High water bills, potential water shutoffs and no good explanation. That’s the situation residents say they face in Highland Park Michigan. In this they are not alone, that has been the state of play in Detroit for some time now.
Marian Kramer, 70, is furious, saying city officials have not been forthcoming. Kramer said her last water bill was more than $3,300.
Kramer said the issues stretch back several years, and the city has not billed residents consistently, leading to suddenly sky-high bills that are unmanageable for many residents. Paying for a basic human right, that of being able to drink water, who would have thought the world would have come to this?
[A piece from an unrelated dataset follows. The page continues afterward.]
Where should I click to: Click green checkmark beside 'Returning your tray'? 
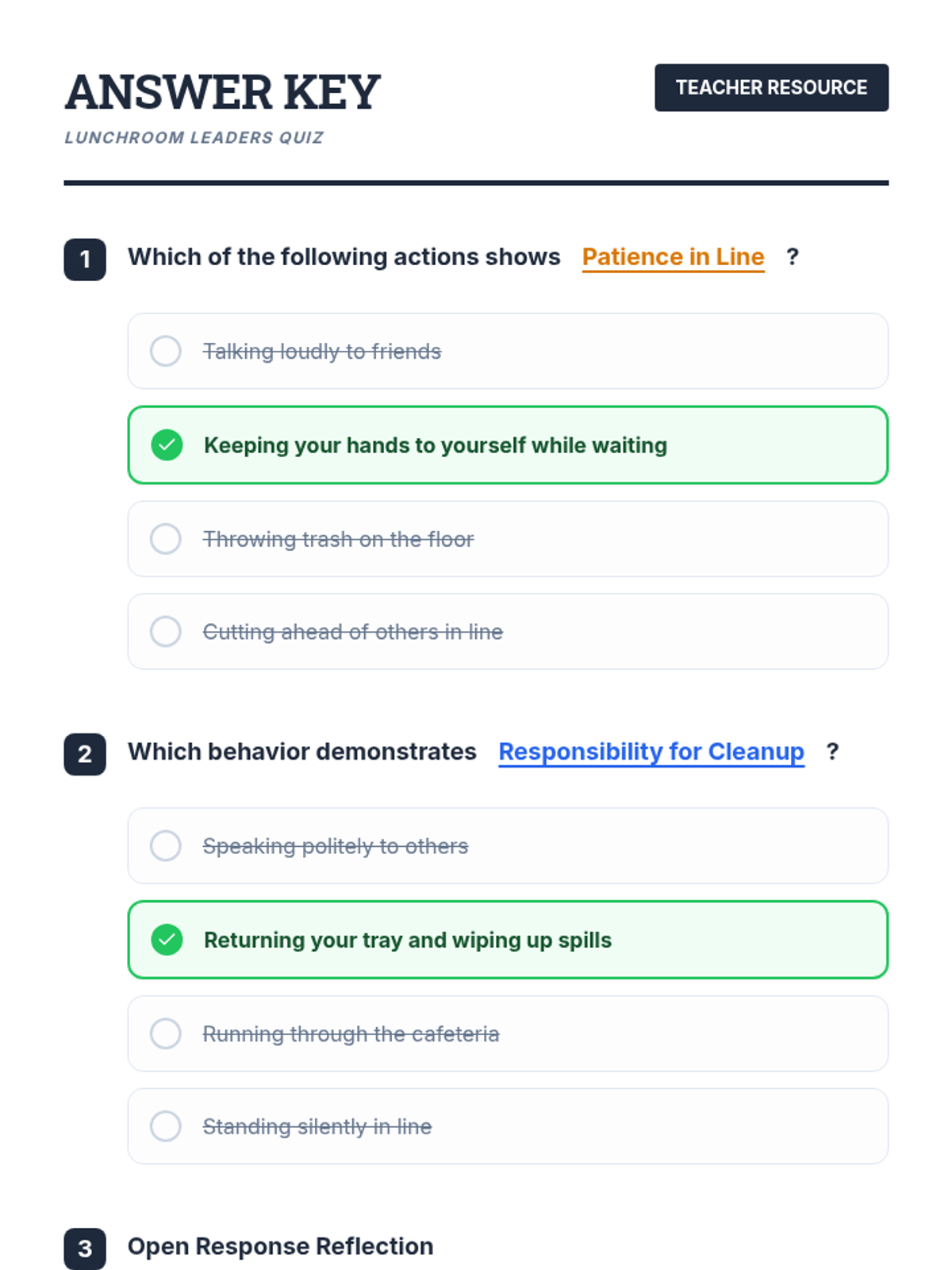(x=167, y=940)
Marilyn Mullane, executive director of Michigan Legal Services, said the issue is widespread, potentially affecting thousands of residents, many of whom are elderly & poor.
As for those of us affluent enough to be able to afford bottled water, it must be reassuring to know that some of the best bottled Michigan water comes from the Ice Mountain Spring Water Bottling Factory. The factory pulls its water from Michigan wells owned by a Swiss Corporation.
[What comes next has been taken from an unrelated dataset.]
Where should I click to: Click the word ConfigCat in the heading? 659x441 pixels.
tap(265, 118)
This factory pumps hundreds of millions of gallons per year — making billions of dollars in profit. The private property of a Swiss owned water mining factory, Ice Mountain Spring Water™ is a wholly owned division of Nestlé Waters North America, Inc. — which was formerly marketed as the Perrier Group of America Inc. Would that be Nestlé the producers of Palm-oil at the cost of deforestation in Asia & Latin America? The very same.
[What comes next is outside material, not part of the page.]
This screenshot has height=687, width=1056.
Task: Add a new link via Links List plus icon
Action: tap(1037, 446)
And that’s not all, informed scientific and economic projections allow us to know that Michigan faces significant losses in industries crucial to its economy, if no action is taken to combat the effects of global warming.
Data shows Michigan is poised to benefit from the research, development, and distribution of renewable energy technologies. In 2008, Michigan ranked second in the nation in new wind energy installations and is currently home to nearly 150 megawatts of installed wind capacity.
However should Michigan fail to take action against climate change, the people of Michigan could have much to lose. Global warming is predicted to cause water levels in the Great Lakes to decline significantly. Flooding from more frequent severe rainstorms is likely to intensify. During this same time period summers will include a far greater number of days over 90°F, as many as 987 days between 2080-2099 in Detroit—compared to 1970-1989, a sevenfold increase.
These climate changes will be detrimental to Michigan’s economic security, especially harming some of its highest-grossing industries— manufacturing, wholesale and retail trade, and tourism. In total, nearly 40% of Michigan’s labor force will be directly affected by unmitigated global warming.
Manufacturing will be hurt as a result of declining water levels in the Great Lakes, which will hinder the state’s shipping capabilities.
The agriculture industry will see longer, but drier and hotter, growing seasons and will have to adapt to rapidly changing climate conditions. Michigan’s winters will be warmer, wildlife will migrate northward, and its waterscape will be disrupted, bringing fewer tourists and recreational revenue into the state.
Each year Michigan spends nearly $17.5 billion in 2004, and supports 193,000 jobs statewide related to various tourist activities, including wildlife watching, fishing, cruises, and snowmobiling. Each of these attractions faces a decline in numbers of tourists due to changes in Michigan’s climate. For example, trout are an important species to Michigan’s wildlife industry, but they are especially susceptible to migration as temperatures continue to rise. Michigan would lose approximately $75 million annually if trout were to leave its waters, impacting over 180,000 anglers.